EXERCISE:
Produce a word-for-word copy of the line that contains "You are a computer-use" and each line after it through the end of the material, omitting pictures and all other lines.

DATA EXTRACTS:
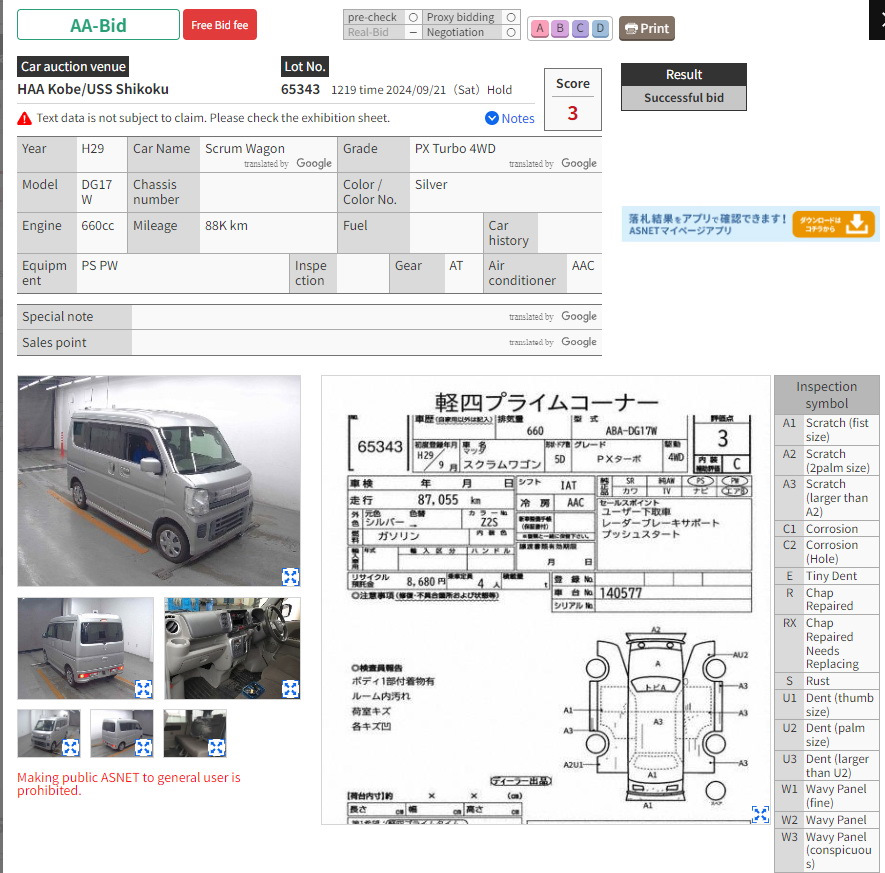The width and height of the screenshot is (885, 873).
Task: Select the Proxy bidding radio button
Action: coord(511,17)
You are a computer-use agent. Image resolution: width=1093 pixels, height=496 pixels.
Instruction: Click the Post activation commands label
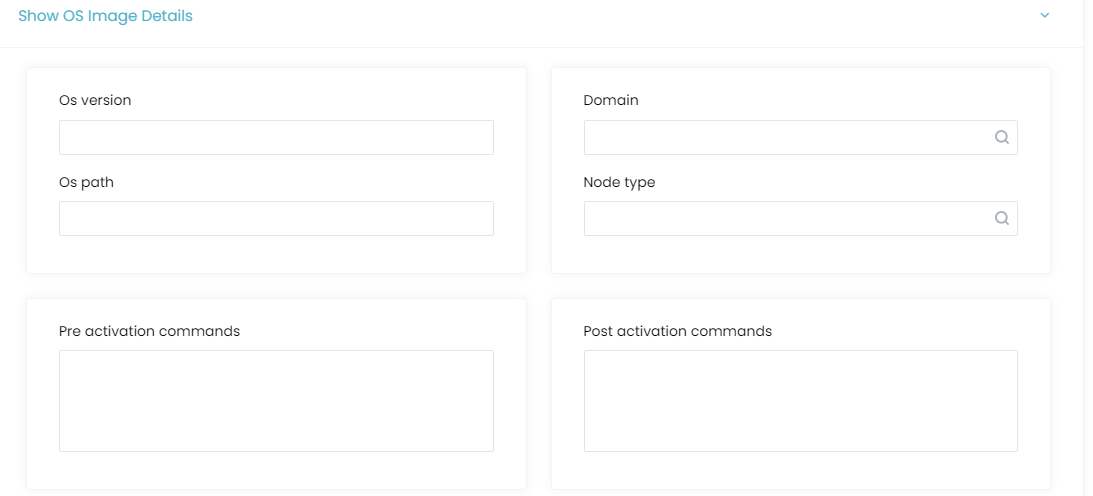point(678,331)
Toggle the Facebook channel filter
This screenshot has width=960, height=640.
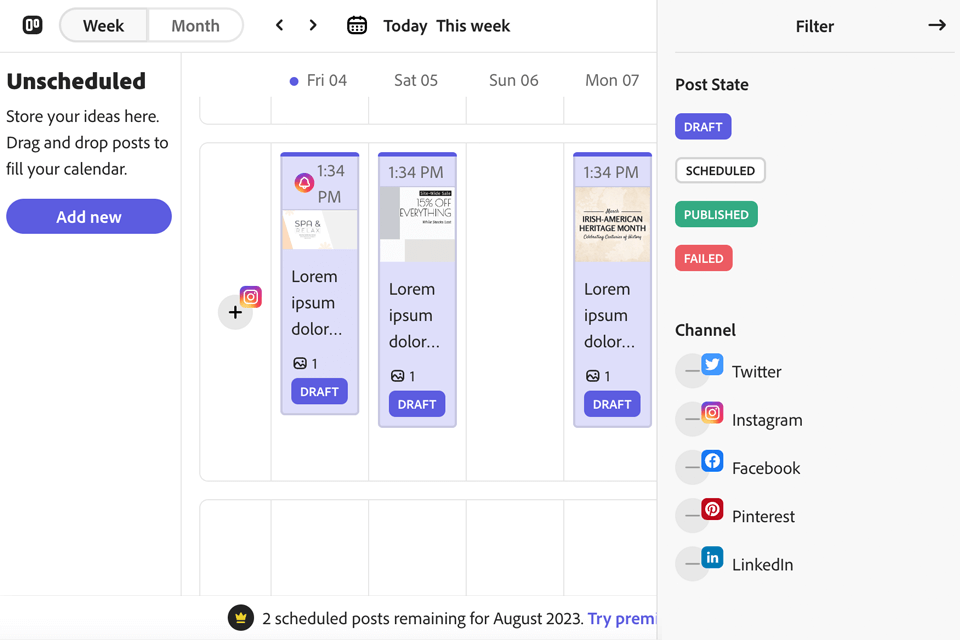point(693,467)
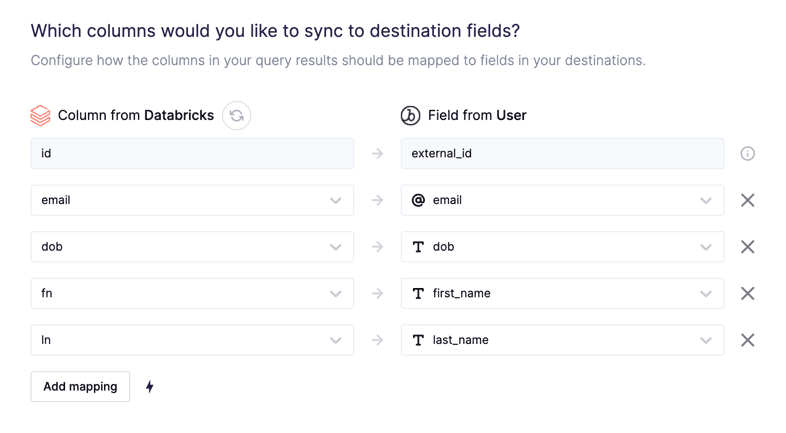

WRITTEN SOLUTION:
You are a computer-use agent. Image resolution: width=1093 pixels, height=496 pixels.
Instruction: Click the Post activation commands label
point(678,331)
Toggle the Facebook channel filter
This screenshot has width=960, height=640.
point(693,467)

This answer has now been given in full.